▸ Brief
Extend the passage below about surveillance, privacy, and terrorism, starting right after its final sentence.

For decades the job of surveillance was hindered by practical, economic
and legal limitations.  In the new century technology is rapidly razing
the first two hurdles; now terrorism is helping remove the last.  That
alarms civil libertarians and privacy advocates.  They rightly worry
that, as we embrace intrusive monitoring tools to hound the hundreds who
might be plotting terrorist attacks, millions of Americans will lose
another layer of the right to be left alone. 

This "war," if it escalates to that scale, will necessarily include
maneuvers at home, putting citizens in the line of fire and within
earshot of electronic snooping.  The U.S.  must make difficult
decisions: How much privacy should we give up to prevent a new round of
terror, and what must be done to ensure things don't go too far? It is
now feasible to equip everyone with a unique "smart card" that tracks
where they have been, grants entry to guarded areas and bars them from
others.  But would you want a law that forces you to carry a card at all
times?

▸ Stored data
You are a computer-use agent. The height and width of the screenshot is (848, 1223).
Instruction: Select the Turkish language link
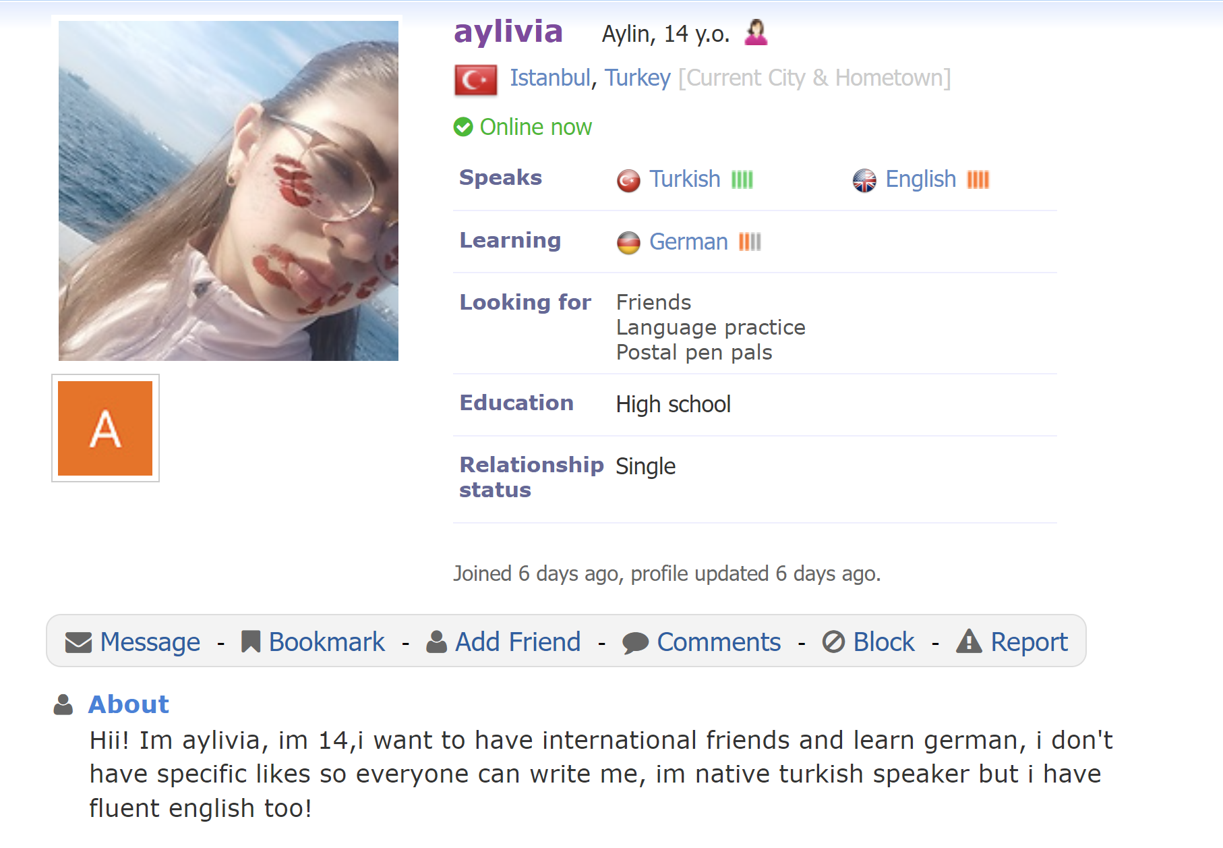point(685,179)
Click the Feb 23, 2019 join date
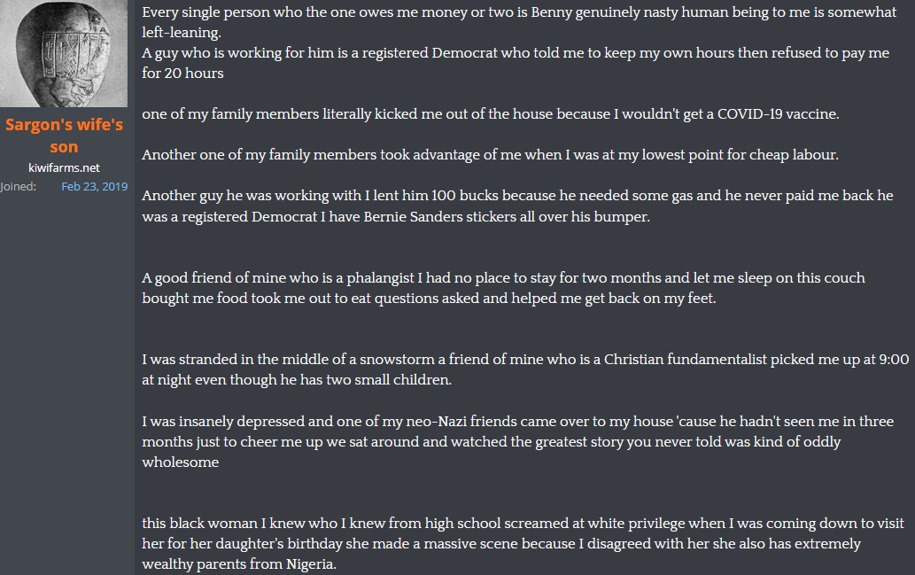915x575 pixels. pos(94,187)
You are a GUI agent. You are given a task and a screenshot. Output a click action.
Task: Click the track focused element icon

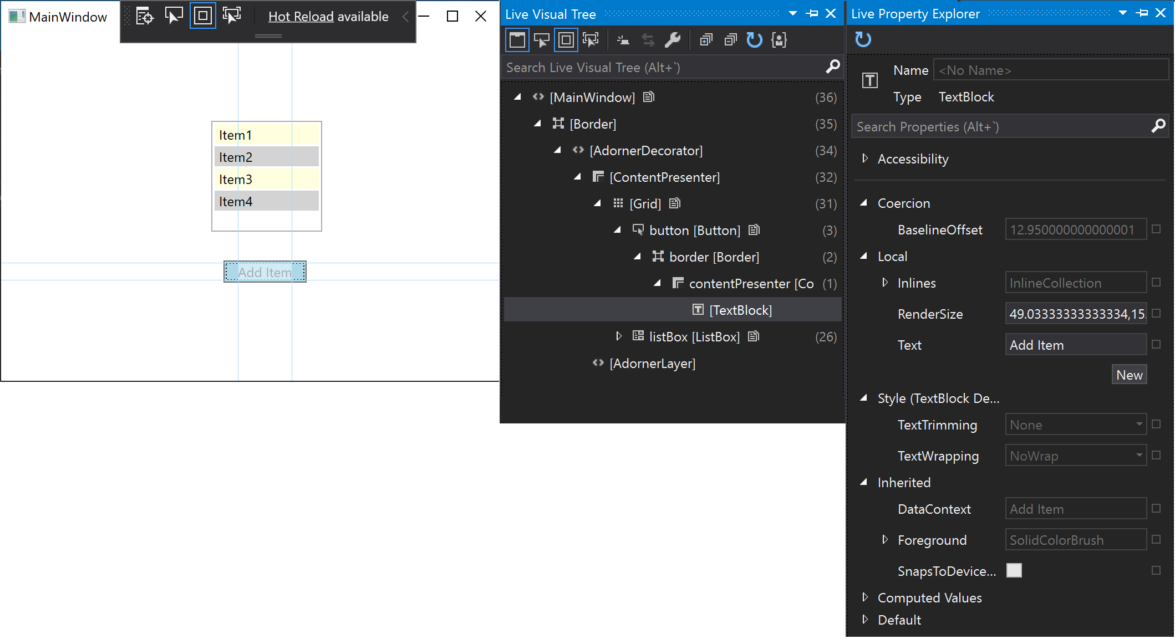pyautogui.click(x=591, y=41)
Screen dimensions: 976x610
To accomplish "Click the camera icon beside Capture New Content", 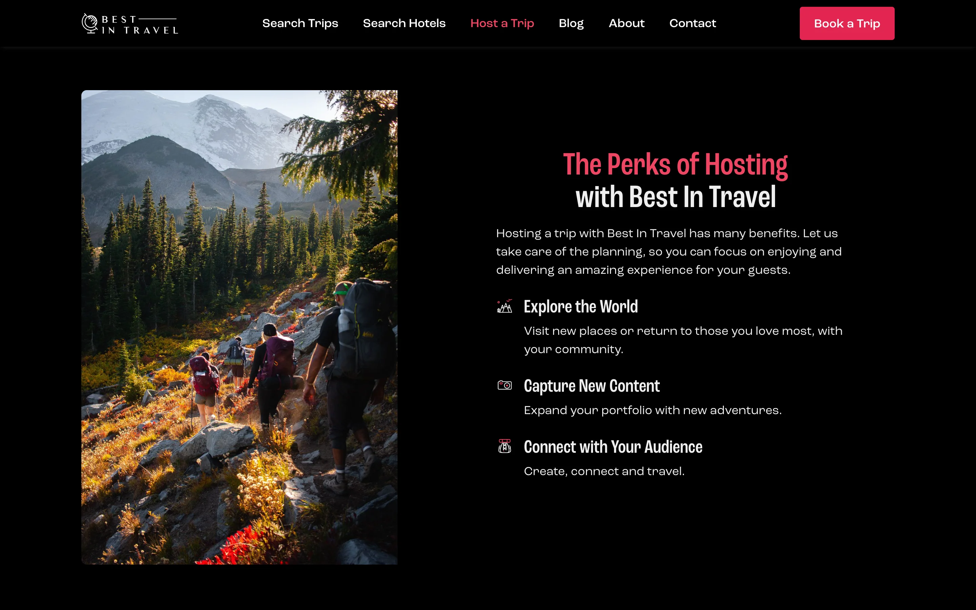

▸ The response
"Once you create these tools, it's very tempting to use them," says
Jonathan Zittrain, a Harvard Law professor.  "Once the information
exists, it's very hard to say you can't access it because that wasn't
its intended use."

Surveillance technology, once it is installed for public safety
purposes, quickly infiltrates other parts of our lives.  Iris scanning
was first developed for identification, a harmless role; in a creepy
twist, a firm called Iritech in San Jose, Calif.  has just released a
device that scans the eye to detect recent drug use.  It claims 95%
accuracy.  Last month Panasonic unveiled the Authenticam, a PC camera
that uses iris-ID. 

In May US Airways supplemented the use of ID tags at the Charlotte, N.C.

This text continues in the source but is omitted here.